Segment Start: GIVEN INFORMATION

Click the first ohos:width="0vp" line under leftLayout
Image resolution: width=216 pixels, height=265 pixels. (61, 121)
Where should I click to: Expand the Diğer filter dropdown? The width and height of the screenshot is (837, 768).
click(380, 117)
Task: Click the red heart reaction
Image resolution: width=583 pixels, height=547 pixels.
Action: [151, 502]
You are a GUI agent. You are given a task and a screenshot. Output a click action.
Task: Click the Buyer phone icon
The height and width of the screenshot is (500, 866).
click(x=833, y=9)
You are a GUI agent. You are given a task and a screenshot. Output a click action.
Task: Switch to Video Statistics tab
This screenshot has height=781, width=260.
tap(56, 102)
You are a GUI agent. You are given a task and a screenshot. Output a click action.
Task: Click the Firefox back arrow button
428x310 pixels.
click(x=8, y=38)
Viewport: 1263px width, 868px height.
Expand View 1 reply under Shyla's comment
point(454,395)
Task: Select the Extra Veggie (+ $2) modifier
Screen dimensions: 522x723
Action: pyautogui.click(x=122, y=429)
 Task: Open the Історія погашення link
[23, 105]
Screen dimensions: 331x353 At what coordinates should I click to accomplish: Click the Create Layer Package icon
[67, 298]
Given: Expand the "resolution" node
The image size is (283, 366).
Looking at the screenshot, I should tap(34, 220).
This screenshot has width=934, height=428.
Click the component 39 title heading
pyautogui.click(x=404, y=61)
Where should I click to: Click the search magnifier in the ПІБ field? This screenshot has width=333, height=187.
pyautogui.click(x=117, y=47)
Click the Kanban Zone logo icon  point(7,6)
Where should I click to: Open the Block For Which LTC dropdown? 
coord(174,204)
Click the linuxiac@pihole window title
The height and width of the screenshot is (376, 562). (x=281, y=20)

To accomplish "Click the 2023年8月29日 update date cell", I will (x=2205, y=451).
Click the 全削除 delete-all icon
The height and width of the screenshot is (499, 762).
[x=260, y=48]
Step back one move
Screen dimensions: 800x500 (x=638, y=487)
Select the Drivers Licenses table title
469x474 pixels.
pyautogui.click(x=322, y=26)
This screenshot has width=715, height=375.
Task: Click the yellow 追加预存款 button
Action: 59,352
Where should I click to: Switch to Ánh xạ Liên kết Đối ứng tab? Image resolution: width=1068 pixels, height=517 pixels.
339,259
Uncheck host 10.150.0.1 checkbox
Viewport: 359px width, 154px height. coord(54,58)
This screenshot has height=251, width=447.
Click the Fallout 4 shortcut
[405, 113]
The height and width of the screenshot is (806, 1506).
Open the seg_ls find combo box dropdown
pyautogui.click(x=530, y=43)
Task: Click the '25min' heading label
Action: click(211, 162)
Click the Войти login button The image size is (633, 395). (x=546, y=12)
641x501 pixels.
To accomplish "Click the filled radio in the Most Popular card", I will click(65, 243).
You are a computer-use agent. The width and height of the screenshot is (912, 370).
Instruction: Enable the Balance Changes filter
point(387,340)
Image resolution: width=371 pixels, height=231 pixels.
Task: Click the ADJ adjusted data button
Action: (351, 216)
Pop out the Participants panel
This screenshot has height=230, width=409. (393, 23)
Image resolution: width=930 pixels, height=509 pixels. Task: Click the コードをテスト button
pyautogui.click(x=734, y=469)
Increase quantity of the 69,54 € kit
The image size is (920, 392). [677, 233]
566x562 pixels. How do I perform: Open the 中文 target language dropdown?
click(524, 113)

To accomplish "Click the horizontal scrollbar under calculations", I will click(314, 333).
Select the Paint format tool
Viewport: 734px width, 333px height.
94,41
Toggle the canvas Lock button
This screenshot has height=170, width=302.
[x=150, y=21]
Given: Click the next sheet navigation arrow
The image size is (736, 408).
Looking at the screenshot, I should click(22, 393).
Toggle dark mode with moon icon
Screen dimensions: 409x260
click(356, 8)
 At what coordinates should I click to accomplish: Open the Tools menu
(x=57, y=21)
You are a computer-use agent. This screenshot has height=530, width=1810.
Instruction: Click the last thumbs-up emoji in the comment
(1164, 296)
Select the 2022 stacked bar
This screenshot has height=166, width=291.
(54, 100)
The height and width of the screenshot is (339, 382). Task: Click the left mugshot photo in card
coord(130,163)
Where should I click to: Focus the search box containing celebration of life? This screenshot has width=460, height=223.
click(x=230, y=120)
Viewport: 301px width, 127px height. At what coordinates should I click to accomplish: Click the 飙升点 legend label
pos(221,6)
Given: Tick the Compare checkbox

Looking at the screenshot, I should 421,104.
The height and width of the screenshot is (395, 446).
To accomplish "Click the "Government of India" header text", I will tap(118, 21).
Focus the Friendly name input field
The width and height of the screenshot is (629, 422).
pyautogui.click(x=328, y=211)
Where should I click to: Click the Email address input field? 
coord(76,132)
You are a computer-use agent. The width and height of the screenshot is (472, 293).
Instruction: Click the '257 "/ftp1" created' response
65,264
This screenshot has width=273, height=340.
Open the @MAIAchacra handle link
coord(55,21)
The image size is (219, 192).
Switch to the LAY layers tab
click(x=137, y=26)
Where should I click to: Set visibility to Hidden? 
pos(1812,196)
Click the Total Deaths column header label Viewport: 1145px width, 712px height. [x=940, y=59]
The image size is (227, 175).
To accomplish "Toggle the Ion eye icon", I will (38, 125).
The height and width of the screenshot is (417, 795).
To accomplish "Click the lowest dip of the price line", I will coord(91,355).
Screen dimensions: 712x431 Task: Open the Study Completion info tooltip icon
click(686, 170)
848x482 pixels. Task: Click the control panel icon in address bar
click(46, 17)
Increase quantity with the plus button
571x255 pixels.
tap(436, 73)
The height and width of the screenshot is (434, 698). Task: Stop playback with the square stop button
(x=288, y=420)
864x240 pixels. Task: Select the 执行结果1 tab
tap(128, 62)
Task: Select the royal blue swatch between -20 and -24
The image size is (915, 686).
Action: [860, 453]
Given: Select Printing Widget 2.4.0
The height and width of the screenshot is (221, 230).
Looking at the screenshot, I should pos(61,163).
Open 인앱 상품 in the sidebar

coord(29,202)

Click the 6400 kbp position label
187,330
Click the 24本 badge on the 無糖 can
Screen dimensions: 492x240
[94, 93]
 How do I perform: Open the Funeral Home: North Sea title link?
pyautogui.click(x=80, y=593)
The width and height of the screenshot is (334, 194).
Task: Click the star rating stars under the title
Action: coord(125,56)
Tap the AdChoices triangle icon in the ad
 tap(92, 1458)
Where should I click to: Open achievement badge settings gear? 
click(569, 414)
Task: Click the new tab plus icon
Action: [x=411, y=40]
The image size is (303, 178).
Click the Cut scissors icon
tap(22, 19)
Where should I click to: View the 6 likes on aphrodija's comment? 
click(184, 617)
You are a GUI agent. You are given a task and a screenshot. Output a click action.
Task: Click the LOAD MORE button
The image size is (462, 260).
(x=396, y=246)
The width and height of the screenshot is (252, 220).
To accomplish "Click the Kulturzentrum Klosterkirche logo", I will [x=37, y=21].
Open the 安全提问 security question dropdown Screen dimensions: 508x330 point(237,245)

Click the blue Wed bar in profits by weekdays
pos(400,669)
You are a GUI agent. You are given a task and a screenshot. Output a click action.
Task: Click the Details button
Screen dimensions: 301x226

Segment End: GIVEN INFORMATION

What is needed is an exact restatement of every record above.

— EXERCISE RESULT —
Click the first ohos:width="0vp" line under leftLayout
Image resolution: width=216 pixels, height=265 pixels. (61, 121)
Where should I click to: Expand the Diğer filter dropdown? The width and height of the screenshot is (837, 768).
click(380, 117)
Task: Click the red heart reaction
Image resolution: width=583 pixels, height=547 pixels.
Action: [151, 502]
You are a GUI agent. You are given a task and a screenshot. Output a click action.
Task: Click the Buyer phone icon
The height and width of the screenshot is (500, 866).
click(x=833, y=9)
You are a GUI agent. You are given a task and a screenshot. Output a click action.
Task: Switch to Video Statistics tab
This screenshot has height=781, width=260.
tap(56, 102)
You are a GUI agent. You are given a task and a screenshot. Output a click action.
Task: Click the Firefox back arrow button
428x310 pixels.
click(x=8, y=38)
Viewport: 1263px width, 868px height.
Expand View 1 reply under Shyla's comment
point(454,395)
Task: Select the Extra Veggie (+ $2) modifier
Screen dimensions: 522x723
Action: pyautogui.click(x=122, y=429)
 Task: Open the Історія погашення link
[23, 105]
Screen dimensions: 331x353 At what coordinates should I click to accomplish: Click the Create Layer Package icon
[67, 298]
Given: Expand the "resolution" node
The image size is (283, 366).
Looking at the screenshot, I should tap(34, 220).
This screenshot has width=934, height=428.
Click the component 39 title heading
pyautogui.click(x=404, y=61)
Where should I click to: Click the search magnifier in the ПІБ field? This screenshot has width=333, height=187.
pyautogui.click(x=117, y=47)
Click the Kanban Zone logo icon  point(7,6)
Where should I click to: Open the Block For Which LTC dropdown? 
coord(174,204)
Click the linuxiac@pihole window title
The height and width of the screenshot is (376, 562). (x=281, y=20)

To accomplish "Click the 2023年8月29日 update date cell", I will (x=2205, y=451).
Click the 全削除 delete-all icon
The height and width of the screenshot is (499, 762).
[x=260, y=48]
Step back one move
Screen dimensions: 800x500 (x=638, y=487)
Select the Drivers Licenses table title
469x474 pixels.
pyautogui.click(x=322, y=26)
This screenshot has width=715, height=375.
Task: Click the yellow 追加预存款 button
Action: 59,352
Where should I click to: Switch to Ánh xạ Liên kết Đối ứng tab? Image resolution: width=1068 pixels, height=517 pixels.
339,259
Uncheck host 10.150.0.1 checkbox
Viewport: 359px width, 154px height. coord(54,58)
This screenshot has height=251, width=447.
Click the Fallout 4 shortcut
[405, 113]
The height and width of the screenshot is (806, 1506).
Open the seg_ls find combo box dropdown
pyautogui.click(x=530, y=43)
Task: Click the '25min' heading label
Action: click(211, 162)
Click the Войти login button The image size is (633, 395). (x=546, y=12)
641x501 pixels.
To accomplish "Click the filled radio in the Most Popular card", I will click(65, 243).
You are a computer-use agent. The width and height of the screenshot is (912, 370).
Instruction: Enable the Balance Changes filter
point(387,340)
Image resolution: width=371 pixels, height=231 pixels.
Task: Click the ADJ adjusted data button
Action: (351, 216)
Pop out the Participants panel
This screenshot has height=230, width=409. (393, 23)
Image resolution: width=930 pixels, height=509 pixels. Task: Click the コードをテスト button
pyautogui.click(x=734, y=469)
Increase quantity of the 69,54 € kit
The image size is (920, 392). [677, 233]
566x562 pixels. How do I perform: Open the 中文 target language dropdown?
click(524, 113)

To accomplish "Click the horizontal scrollbar under calculations", I will click(314, 333).
Select the Paint format tool
Viewport: 734px width, 333px height.
94,41
Toggle the canvas Lock button
This screenshot has height=170, width=302.
[x=150, y=21]
Given: Click the next sheet navigation arrow
The image size is (736, 408).
Looking at the screenshot, I should click(22, 393).
Toggle dark mode with moon icon
Screen dimensions: 409x260
click(356, 8)
 At what coordinates should I click to accomplish: Open the Tools menu
(x=57, y=21)
You are a computer-use agent. This screenshot has height=530, width=1810.
Instruction: Click the last thumbs-up emoji in the comment
(1164, 296)
Select the 2022 stacked bar
This screenshot has height=166, width=291.
(54, 100)
The height and width of the screenshot is (339, 382). Task: Click the left mugshot photo in card
coord(130,163)
Where should I click to: Focus the search box containing celebration of life? This screenshot has width=460, height=223.
click(x=230, y=120)
Viewport: 301px width, 127px height. At what coordinates should I click to accomplish: Click the 飙升点 legend label
pos(221,6)
Given: Tick the Compare checkbox

Looking at the screenshot, I should 421,104.
The height and width of the screenshot is (395, 446).
To accomplish "Click the "Government of India" header text", I will tap(118, 21).
Focus the Friendly name input field
The width and height of the screenshot is (629, 422).
pyautogui.click(x=328, y=211)
Where should I click to: Click the Email address input field? 
coord(76,132)
You are a computer-use agent. The width and height of the screenshot is (472, 293).
Instruction: Click the '257 "/ftp1" created' response
65,264
This screenshot has width=273, height=340.
Open the @MAIAchacra handle link
coord(55,21)
The image size is (219, 192).
Switch to the LAY layers tab
click(x=137, y=26)
Where should I click to: Set visibility to Hidden? 
pos(1812,196)
Click the Total Deaths column header label Viewport: 1145px width, 712px height. [x=940, y=59]
The image size is (227, 175).
To accomplish "Toggle the Ion eye icon", I will (38, 125).
The height and width of the screenshot is (417, 795).
To accomplish "Click the lowest dip of the price line", I will coord(91,355).
Screen dimensions: 712x431 Task: Open the Study Completion info tooltip icon
click(686, 170)
848x482 pixels. Task: Click the control panel icon in address bar
click(46, 17)
Increase quantity with the plus button
571x255 pixels.
tap(436, 73)
The height and width of the screenshot is (434, 698). Task: Stop playback with the square stop button
(x=288, y=420)
864x240 pixels. Task: Select the 执行结果1 tab
tap(128, 62)
Task: Select the royal blue swatch between -20 and -24
The image size is (915, 686).
Action: [860, 453]
Given: Select Printing Widget 2.4.0
The height and width of the screenshot is (221, 230).
Looking at the screenshot, I should pos(61,163).
Open 인앱 상품 in the sidebar

coord(29,202)

Click the 6400 kbp position label
187,330
Click the 24本 badge on the 無糖 can
Screen dimensions: 492x240
[94, 93]
 How do I perform: Open the Funeral Home: North Sea title link?
pyautogui.click(x=80, y=593)
The width and height of the screenshot is (334, 194).
Task: Click the star rating stars under the title
Action: coord(125,56)
Tap the AdChoices triangle icon in the ad
 tap(92, 1458)
Where should I click to: Open achievement badge settings gear? 
click(569, 414)
Task: Click the new tab plus icon
Action: [x=411, y=40]
The image size is (303, 178).
Click the Cut scissors icon
tap(22, 19)
Where should I click to: View the 6 likes on aphrodija's comment? 
click(184, 617)
You are a GUI agent. You are given a task and a screenshot. Output a click action.
Task: Click the LOAD MORE button
The image size is (462, 260).
(x=396, y=246)
The width and height of the screenshot is (252, 220).
To accomplish "Click the Kulturzentrum Klosterkirche logo", I will [x=37, y=21].
Open the 安全提问 security question dropdown Screen dimensions: 508x330 point(237,245)

Click the blue Wed bar in profits by weekdays
pos(400,669)
You are a GUI agent. You are given a task and a screenshot. Output a click action.
Task: Click the Details button
Screen dimensions: 301x226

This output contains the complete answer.